##### RECORD EXTRACTS

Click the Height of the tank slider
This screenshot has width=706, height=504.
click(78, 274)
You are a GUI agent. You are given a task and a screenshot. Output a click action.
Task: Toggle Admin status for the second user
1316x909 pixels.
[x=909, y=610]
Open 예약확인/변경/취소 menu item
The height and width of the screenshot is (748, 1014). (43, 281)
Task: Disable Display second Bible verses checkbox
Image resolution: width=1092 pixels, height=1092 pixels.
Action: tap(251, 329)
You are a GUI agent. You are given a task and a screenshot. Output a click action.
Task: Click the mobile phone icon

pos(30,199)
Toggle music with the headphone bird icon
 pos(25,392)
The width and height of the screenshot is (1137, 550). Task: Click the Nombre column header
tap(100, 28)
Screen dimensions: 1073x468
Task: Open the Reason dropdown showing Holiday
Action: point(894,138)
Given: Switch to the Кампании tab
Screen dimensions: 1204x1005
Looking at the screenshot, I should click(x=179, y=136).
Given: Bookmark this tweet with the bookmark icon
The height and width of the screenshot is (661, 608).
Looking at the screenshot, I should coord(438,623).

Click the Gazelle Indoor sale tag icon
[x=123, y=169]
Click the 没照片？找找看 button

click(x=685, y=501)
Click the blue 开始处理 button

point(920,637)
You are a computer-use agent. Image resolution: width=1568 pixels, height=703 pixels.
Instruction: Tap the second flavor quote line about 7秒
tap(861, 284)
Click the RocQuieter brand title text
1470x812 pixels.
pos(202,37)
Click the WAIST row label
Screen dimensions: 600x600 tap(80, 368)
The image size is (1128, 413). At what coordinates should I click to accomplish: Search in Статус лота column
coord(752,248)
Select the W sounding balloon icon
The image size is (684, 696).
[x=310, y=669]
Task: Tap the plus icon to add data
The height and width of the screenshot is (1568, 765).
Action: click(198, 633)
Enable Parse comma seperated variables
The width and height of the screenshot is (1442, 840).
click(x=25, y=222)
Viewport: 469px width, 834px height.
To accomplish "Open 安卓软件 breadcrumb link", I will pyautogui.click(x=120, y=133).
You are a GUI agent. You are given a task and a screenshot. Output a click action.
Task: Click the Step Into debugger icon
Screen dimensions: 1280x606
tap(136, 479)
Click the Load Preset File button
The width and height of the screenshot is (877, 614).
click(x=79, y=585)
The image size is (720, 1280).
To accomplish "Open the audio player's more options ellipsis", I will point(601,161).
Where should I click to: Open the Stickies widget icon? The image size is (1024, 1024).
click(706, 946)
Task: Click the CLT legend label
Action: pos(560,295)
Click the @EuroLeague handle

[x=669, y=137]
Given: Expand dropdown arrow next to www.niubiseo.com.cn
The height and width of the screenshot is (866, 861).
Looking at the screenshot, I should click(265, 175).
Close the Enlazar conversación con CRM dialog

##########

TASK:
Convert the records above into a JSON list of strings, with one string for each line and blank lines left out.

SOLUTION TO THIS EXERCISE:
[
  "Click the Height of the tank slider",
  "This screenshot has width=706, height=504.",
  "click(78, 274)",
  "You are a GUI agent. You are given a task and a screenshot. Output a click action.",
  "Task: Toggle Admin status for the second user",
  "1316x909 pixels.",
  "[x=909, y=610]",
  "Open 예약확인/변경/취소 menu item",
  "The height and width of the screenshot is (748, 1014). (43, 281)",
  "Task: Disable Display second Bible verses checkbox",
  "Image resolution: width=1092 pixels, height=1092 pixels.",
  "Action: tap(251, 329)",
  "You are a GUI agent. You are given a task and a screenshot. Output a click action.",
  "Task: Click the mobile phone icon",
  "pos(30,199)",
  "Toggle music with the headphone bird icon",
  " pos(25,392)",
  "The width and height of the screenshot is (1137, 550). Task: Click the Nombre column header",
  "tap(100, 28)",
  "Screen dimensions: 1073x468",
  "Task: Open the Reason dropdown showing Holiday",
  "Action: point(894,138)",
  "Given: Switch to the Кампании tab",
  "Screen dimensions: 1204x1005",
  "Looking at the screenshot, I should click(x=179, y=136).",
  "Given: Bookmark this tweet with the bookmark icon",
  "The height and width of the screenshot is (661, 608).",
  "Looking at the screenshot, I should coord(438,623).",
  "Click the Gazelle Indoor sale tag icon",
  "[x=123, y=169]",
  "Click the 没照片？找找看 button",
  "click(x=685, y=501)",
  "Click the blue 开始处理 button",
  "point(920,637)",
  "You are a computer-use agent. Image resolution: width=1568 pixels, height=703 pixels.",
  "Instruction: Tap the second flavor quote line about 7秒",
  "tap(861, 284)",
  "Click the RocQuieter brand title text",
  "1470x812 pixels.",
  "pos(202,37)",
  "Click the WAIST row label",
  "Screen dimensions: 600x600 tap(80, 368)",
  "The image size is (1128, 413). At what coordinates should I click to accomplish: Search in Статус лота column",
  "coord(752,248)",
  "Select the W sounding balloon icon",
  "The image size is (684, 696).",
  "[x=310, y=669]",
  "Task: Tap the plus icon to add data",
  "The height and width of the screenshot is (1568, 765).",
  "Action: click(198, 633)",
  "Enable Parse comma seperated variables",
  "The width and height of the screenshot is (1442, 840).",
  "click(x=25, y=222)",
  "Viewport: 469px width, 834px height.",
  "To accomplish \"Open 安卓软件 breadcrumb link\", I will pyautogui.click(x=120, y=133).",
  "You are a GUI agent. You are given a task and a screenshot. Output a click action.",
  "Task: Click the Step Into debugger icon",
  "Screen dimensions: 1280x606",
  "tap(136, 479)",
  "Click the Load Preset File button",
  "The width and height of the screenshot is (877, 614).",
  "click(x=79, y=585)",
  "The image size is (720, 1280).",
  "To accomplish \"Open the audio player's more options ellipsis\", I will point(601,161).",
  "Where should I click to: Open the Stickies widget icon? The image size is (1024, 1024).",
  "click(706, 946)",
  "Task: Click the CLT legend label",
  "Action: pos(560,295)",
  "Click the @EuroLeague handle",
  "[x=669, y=137]",
  "Given: Expand dropdown arrow next to www.niubiseo.com.cn",
  "The height and width of the screenshot is (866, 861).",
  "Looking at the screenshot, I should click(265, 175).",
  "Close the Enlazar conversación con CRM dialog"
]